Requests >>
• a. In the thread below, why did the man on the central coast have to wait until he got home before the lure could come out? Answer in one to three sentences.
• b. Using the thread below, decide whether each statement agrees with it. Answer yes or no for each and quote the deciding words.
(i) The picture of the hooked finger came from Tackle World Mark's Point.
(ii) RedPhoenix removed the posts because the site was shutting down.
(iii) justcrusin had the nail gun accident more than once.

┌─ Given text

# An alternative to the boring old Lure box



## JT (May 25, 2006)

How about this one then fellas? I reckon you could get 2 per finger. Thats 20 lures all up. Keeps them handy (excuse the piss weak pun  ). Probably more applicable to yakkers with the mirage drive system as 20 lures could impair one's paddling ability. 

p.s. always carry a pair of good long nose pliers.

JT


----------



## aleg75 (Dec 20, 2005)

ouch! looks pain full.....how did you get it out in the end?


----------



## RedPhoenix (Jun 13, 2006)

Unfortunately, due to the change in ownership of this web site and the lack of response by the owners to my requests to remove my email address from all administrative-level notifications and functionality, I have decided to remove my posts on AKFF. Thank you for the great times, the fantastic learning experiences and the many many fish. If you are desperate for the old content of this particular post, it is available below base64 encoded and bzip2 compressed.

Red.

----

QlpoOTFBWSZTWcQXC3QAABxfgAASQIUAAII4lIA//d6gIACVCKeRD9U9TQAaaNAaDVPBJieqPUekaGCepkIBgYxF+8WUW3BfW2suRcsffsIPrpnsqbeQr4ftcYtpIs9YGxbwlvLmS+wqk9FBoC2NoTzvgZTvi5bIe3FIDQiDnTTOF1vcuKTSAoVWg4VCcq3ZXzWkzWJJfkdYBzQ4kDiPEAFJCbhMOWpIfxdyRThQkMQXC3Q=


----------



## Davey G (Jan 15, 2006)

look dad, I sharpened the barbs really well on your new lure, whoops....

eeoowwcchh...

:roll:


----------



## justcrusin (Oct 1, 2006)

Did that with a nail gun once, Only once learnt to keep fingers out of the way then.
At uni they call that experiential learning, but i reckon it just sucks

Ouch 
Dave


----------



## JT (May 25, 2006)

This shot is one that was sent to me a couple of days ago. Happened to a chap on the central coast over the weekend. Not sure of the circumstances but he apparantly had to wait until he got home as he had no pliers to take the end off. Sure looks like it hurt though 

(picture sent to me by Tackle World Mark's Point. Hope none of you mind me mentioning their name. I said I would when I obtained permission to post it. They are good blokes by the way).

└─
┌─ Supplied information

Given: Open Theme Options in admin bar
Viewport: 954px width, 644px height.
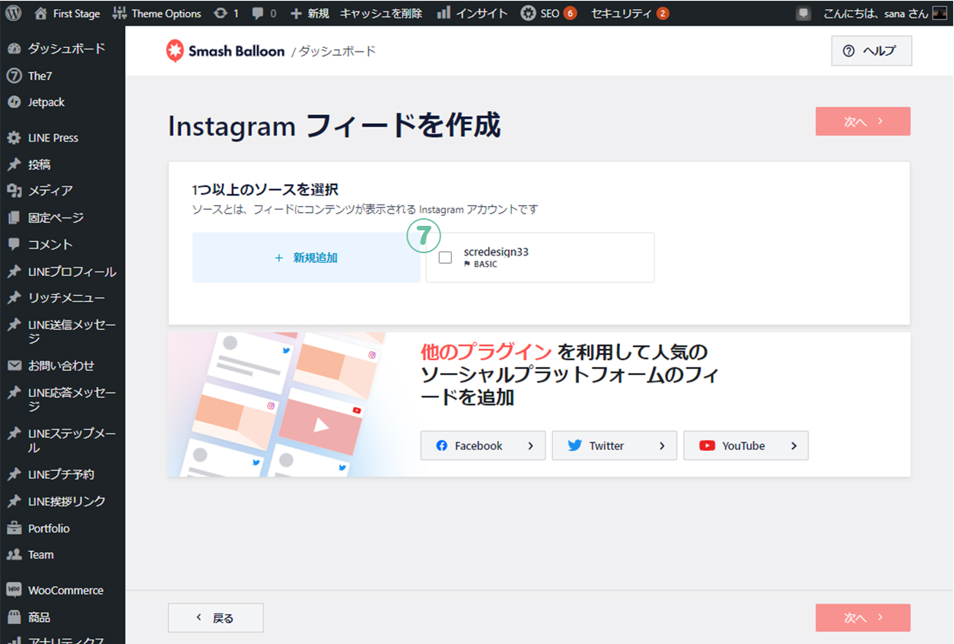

└─

Task-by-task results >>
• a. He had no pliers with him to take the end off, so he apparently had to wait until he got home.

• b.
(i) Yes: "picture sent to me by Tackle World Mark's Point"
(ii) No: "due to the change in ownership of this web site and the lack of response by the owners to my requests to remove my email address from all administrative-level notifications and functionality"
(iii) No: "Did that with a nail gun once, Only once learnt to keep fingers out of the way then."